• **Task statement**: Repeat the lines from the line with "702 078 262 (734, 876)" to the line with "[Chat Tab] (230, 1288)" in the listing below, keeping both end lines and adding nothing.

START Supplied data

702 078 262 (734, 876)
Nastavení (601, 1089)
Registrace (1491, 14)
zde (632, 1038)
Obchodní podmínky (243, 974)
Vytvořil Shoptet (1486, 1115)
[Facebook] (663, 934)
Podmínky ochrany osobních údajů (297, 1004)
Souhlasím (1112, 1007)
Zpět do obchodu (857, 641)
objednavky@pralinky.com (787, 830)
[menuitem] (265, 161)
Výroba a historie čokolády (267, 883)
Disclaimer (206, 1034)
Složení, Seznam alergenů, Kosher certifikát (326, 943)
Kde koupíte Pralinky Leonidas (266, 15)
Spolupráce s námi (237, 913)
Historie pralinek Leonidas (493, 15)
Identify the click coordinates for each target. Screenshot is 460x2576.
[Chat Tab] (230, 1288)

END Supplied data
START Supplied data

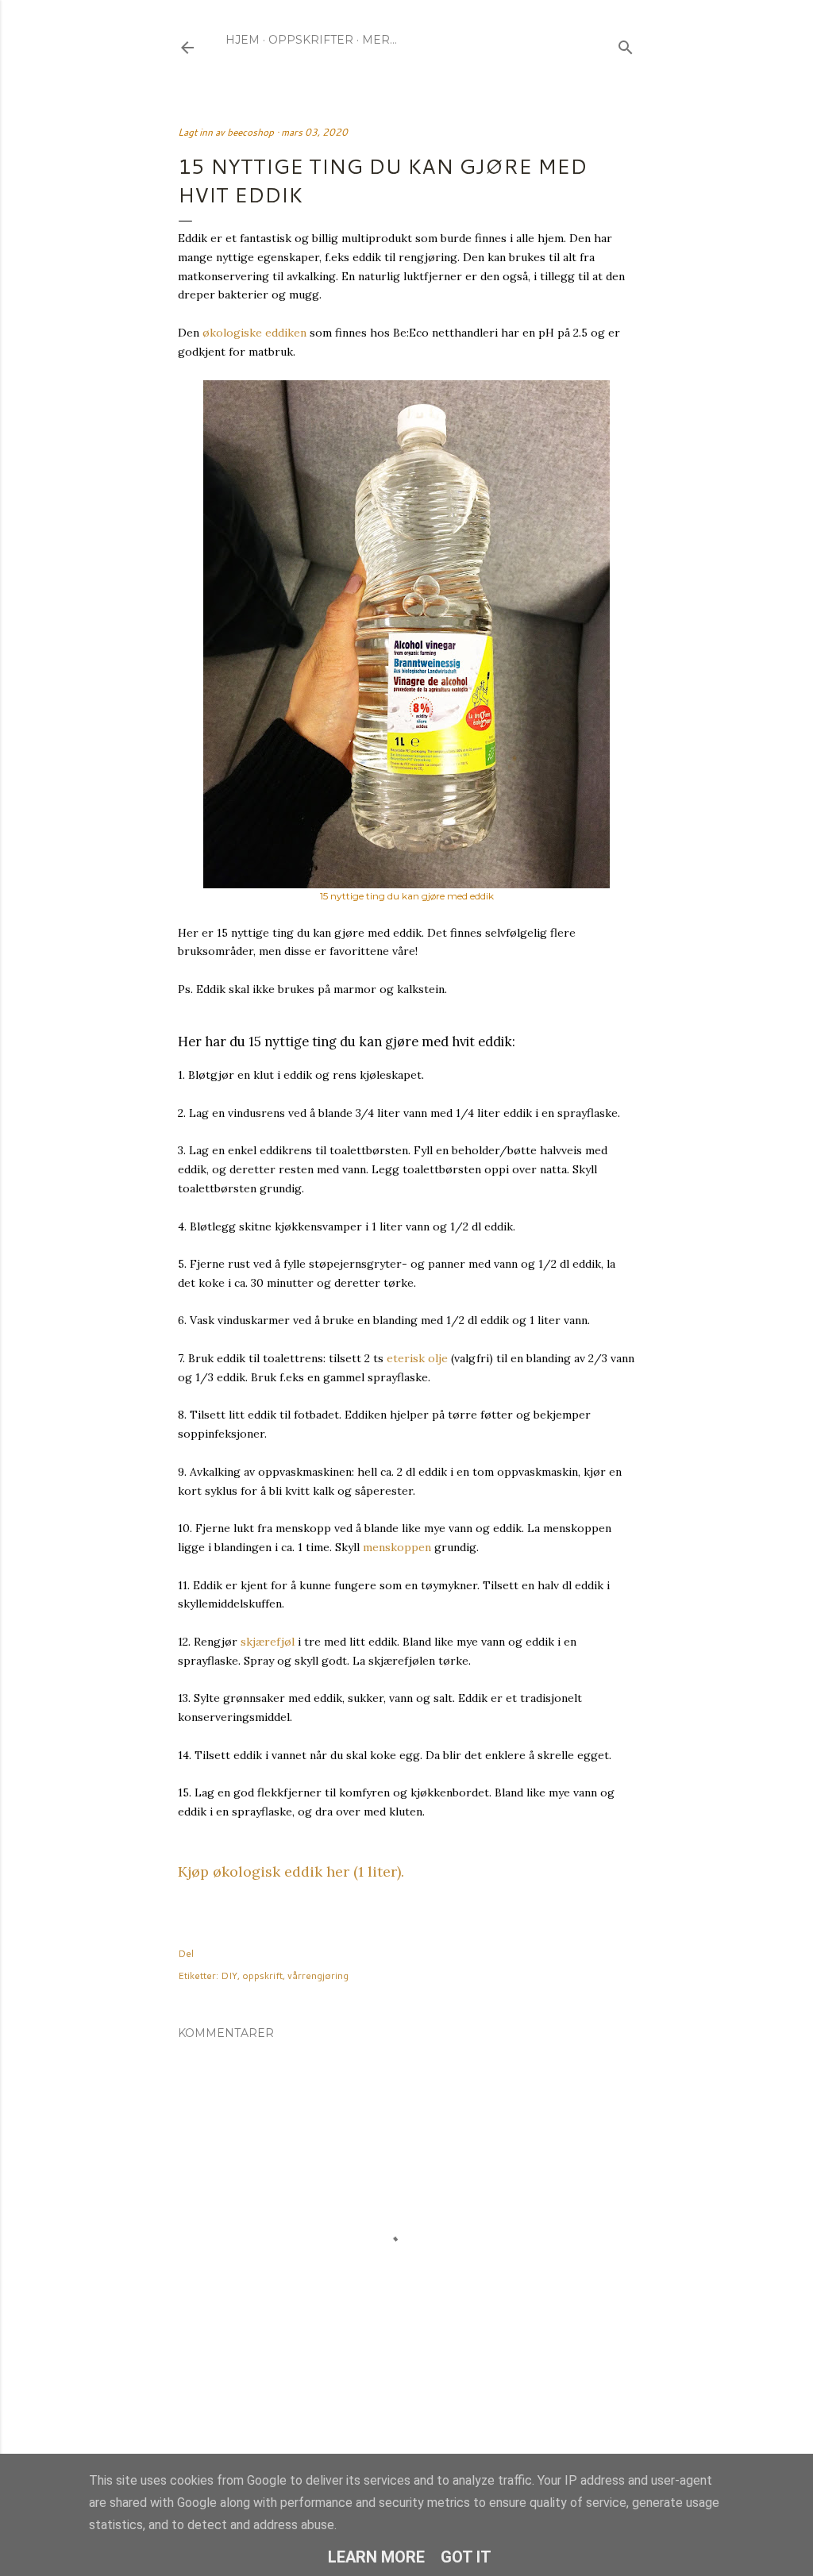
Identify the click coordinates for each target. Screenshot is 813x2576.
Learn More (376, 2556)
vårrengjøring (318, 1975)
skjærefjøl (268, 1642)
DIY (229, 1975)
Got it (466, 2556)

END Supplied data

• **Reply to the task**:
702 078 262 (734, 876)
Nastavení (601, 1089)
Registrace (1491, 14)
zde (632, 1038)
Obchodní podmínky (243, 974)
Vytvořil Shoptet (1486, 1115)
[Facebook] (663, 934)
Podmínky ochrany osobních údajů (297, 1004)
Souhlasím (1112, 1007)
Zpět do obchodu (857, 641)
objednavky@pralinky.com (787, 830)
[menuitem] (265, 161)
Výroba a historie čokolády (267, 883)
Disclaimer (206, 1034)
Složení, Seznam alergenů, Kosher certifikát (326, 943)
Kde koupíte Pralinky Leonidas (266, 15)
Spolupráce s námi (237, 913)
Historie pralinek Leonidas (493, 15)
Identify the click coordinates for each target. Screenshot is 460x2576.
[Chat Tab] (230, 1288)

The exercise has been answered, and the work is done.